1: \begin{abstract}
2: %{[Sijia's edits]}
3: \vspace*{-0.1in}
4: This paper studies a class of adaptive gradient based momentum algorithms that update the search directions and learning rates simultaneously using past gradients. This class, which we refer to as the ``Adam-type'', includes the popular algorithms such as Adam \citep{kingma2014adam}
5: , AMSGrad \citep{reddi2018convergence} , {AdaGrad} \citep{duchi2011adaptive}.
6: Despite their popularity in training deep neural networks (DNNs), the convergence of these algorithms for solving non-convex problems remains an \textit{open} question.
7:
8: In this paper, we develop an analysis framework and a set of mild sufficient conditions that guarantee the convergence of the Adam-type methods, with a convergence rate of order %$O(1/\sqrt{T})$
9: { $O(\log{T}/\sqrt{T})$}
10: for non-convex stochastic optimization.

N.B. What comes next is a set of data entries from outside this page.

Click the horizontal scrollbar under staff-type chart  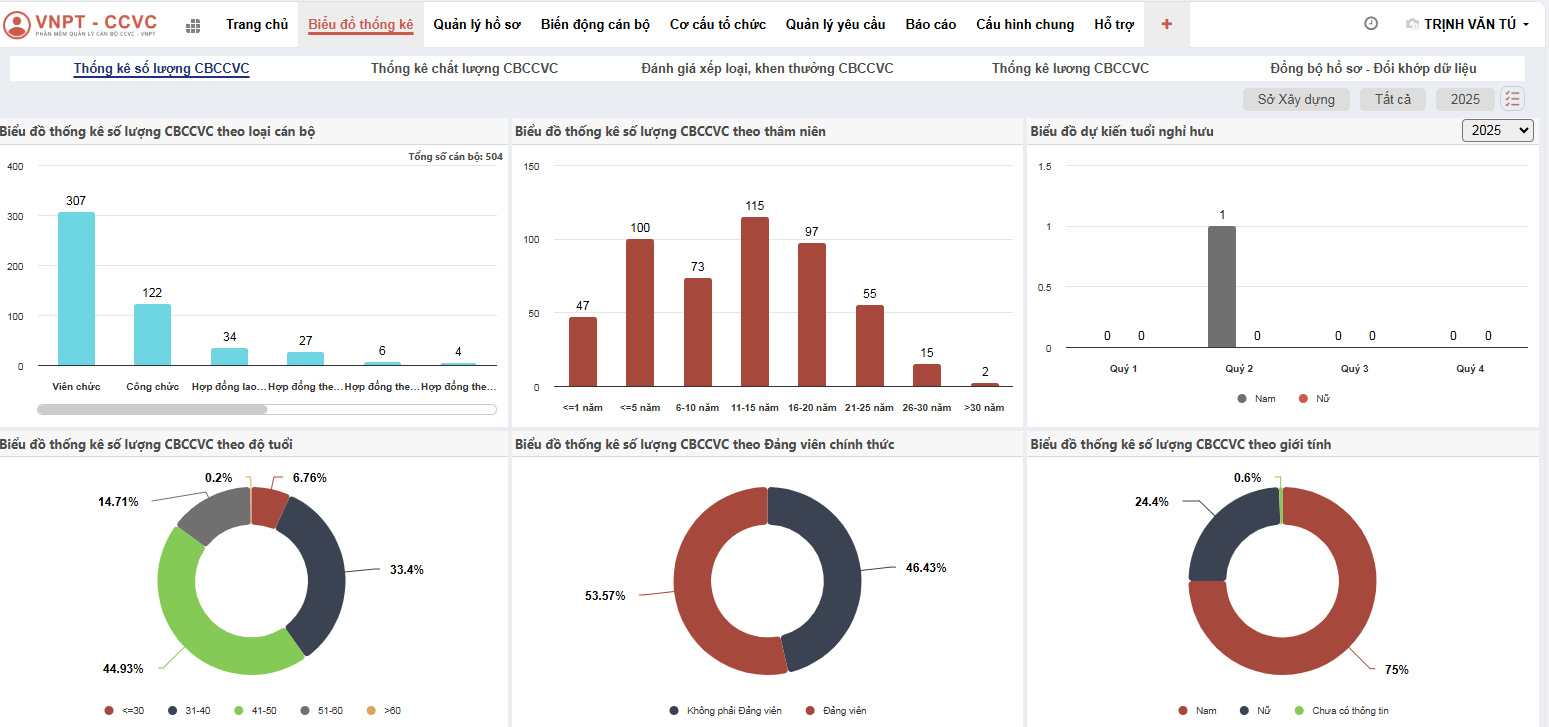(152, 409)
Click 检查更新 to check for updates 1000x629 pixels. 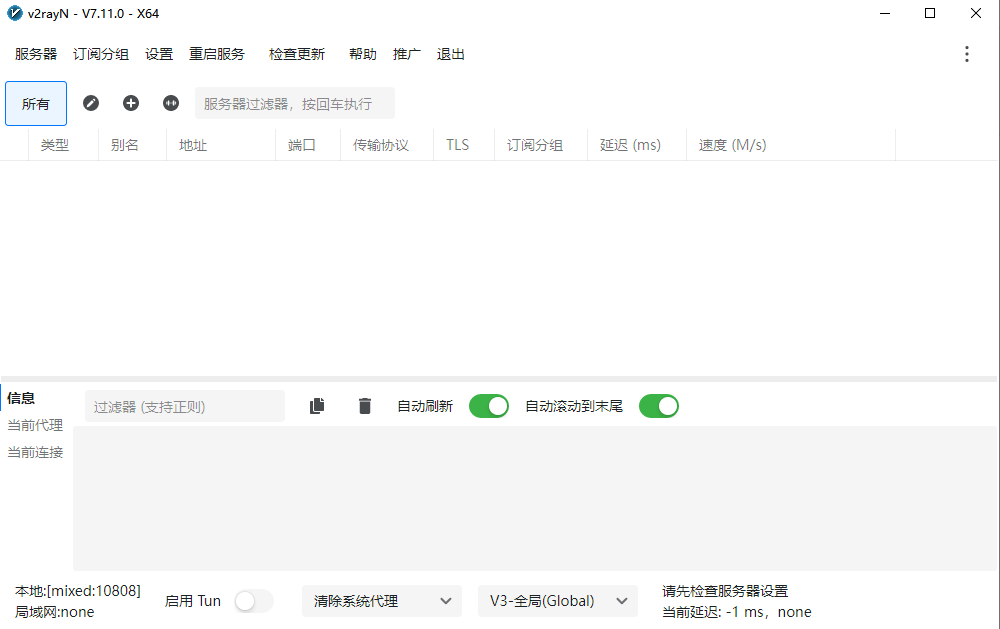click(297, 54)
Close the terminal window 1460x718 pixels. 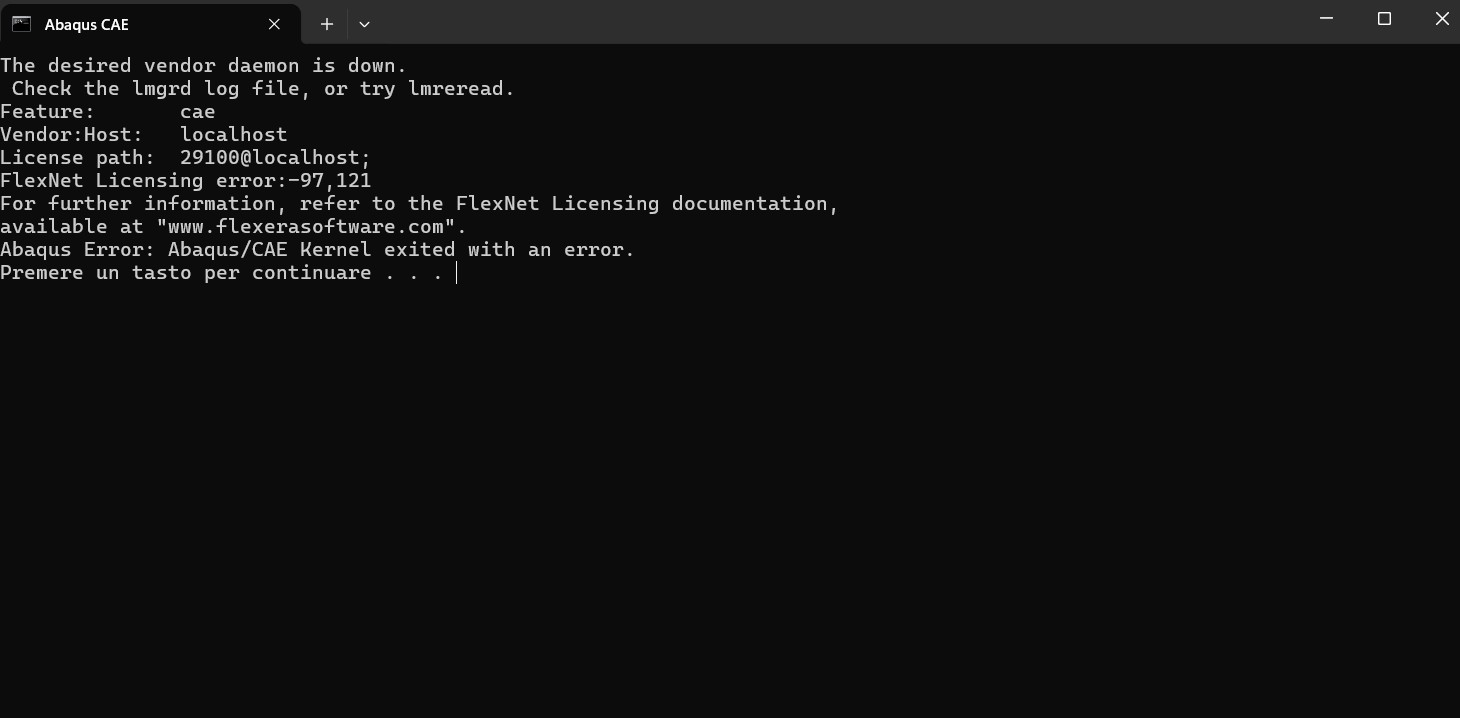point(1441,19)
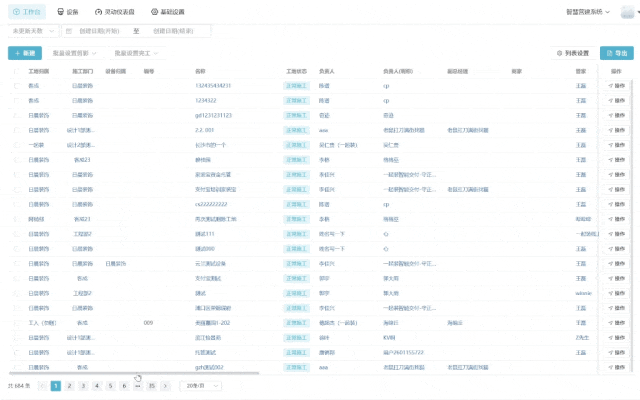Check the row checkbox for 132435434231

[x=16, y=86]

11: Our convergence analysis applies to a new algorithm called AdaFom (AdaGrad with First Order Momentum).
12: {We show that the conditions are essential, by identifying concrete examples in which violating the conditions makes an algorithm diverge.}
13: Besides providing one of the first comprehensive analysis for Adam-type methods in the non-convex setting, our results can also help the practitioners to easily monitor the progress of algorithms and determine their convergence behavior.
14: %Further, they serve as the basis upon which the theorists can sharpen the rates, or derive more relaxed conditions.
15:
16: % \textcolor{Sijia_color}{Experiments on both synthetic and real datasets are provided to support our convergence results on Adam-type algorithms.}
17: %Our study could also be extended to a broader class of adaptive gradient methods in machine learning and optimization.
18: \vspace*{-0.1in}
19: \end{abstract}
20: